New All-in-One Style Design
A Tiny Tube-Like Shape
Well-selected Two Most Popular EC/GS Coils
Top Fill Solution
Slick and Fashionable Looking
Easy to Use
Dual Circuit Protection
Battery Life Indication
Side USB Port for Convenient Charging

Diameter: 22mm
Height: 103mm
Capacity: 2ml
Battery capacity: 1100mAh
Output wattage: 50W max
Resistance range: 0.15Ω-3.0Ω

Reactions: Thanks 1 | Informative 1


----------



## kyle_redbull (5/1/17)

I like

Sent from my SM-G935F using Tapatalk


----------



## Warlock (6/1/17)

Are they available locally @Sickboy77 ?


----------



## Nailedit77 (6/1/17)

Warlock said:


> Are they available locally @Sickboy77 ?

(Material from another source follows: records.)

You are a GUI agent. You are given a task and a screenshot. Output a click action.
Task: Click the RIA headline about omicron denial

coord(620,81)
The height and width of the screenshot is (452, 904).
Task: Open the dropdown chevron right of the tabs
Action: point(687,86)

Don't think as yet, but sure it will be very soon


----------



## Rusty (6/1/17)

it looks good . BUT AIO

Reactions: Agree 1


----------



## Stosta (6/1/17)

Very pretty, but that battery capacity...

Guess it's okay if you're going to a movie and need a stealth vape for two hours.


----------



## PsyCLown (6/1/17)

I wonder how it compares to the AIO as the AIO doesn't have the best coils and is really only MTL.

This seems to be able to do both depending on the coil you use. As for the battery, well, we'd have to wait and see.
Could be a better alternative to an AIO though.

I find a lot of people who try get off the stinkies, prefer a smaller device like the AIO At first then once use to it they want to get something more with clouds and want a DL vape. This could offer both.


----------



## BumbleBee (6/1/17)

This will have the option of using either the normal EC coils or the smaller GS coils that worked in the Basic and eGrip. The GS coils were pretty good for MTL so I think this will go down well with beginners. I like this one.


----------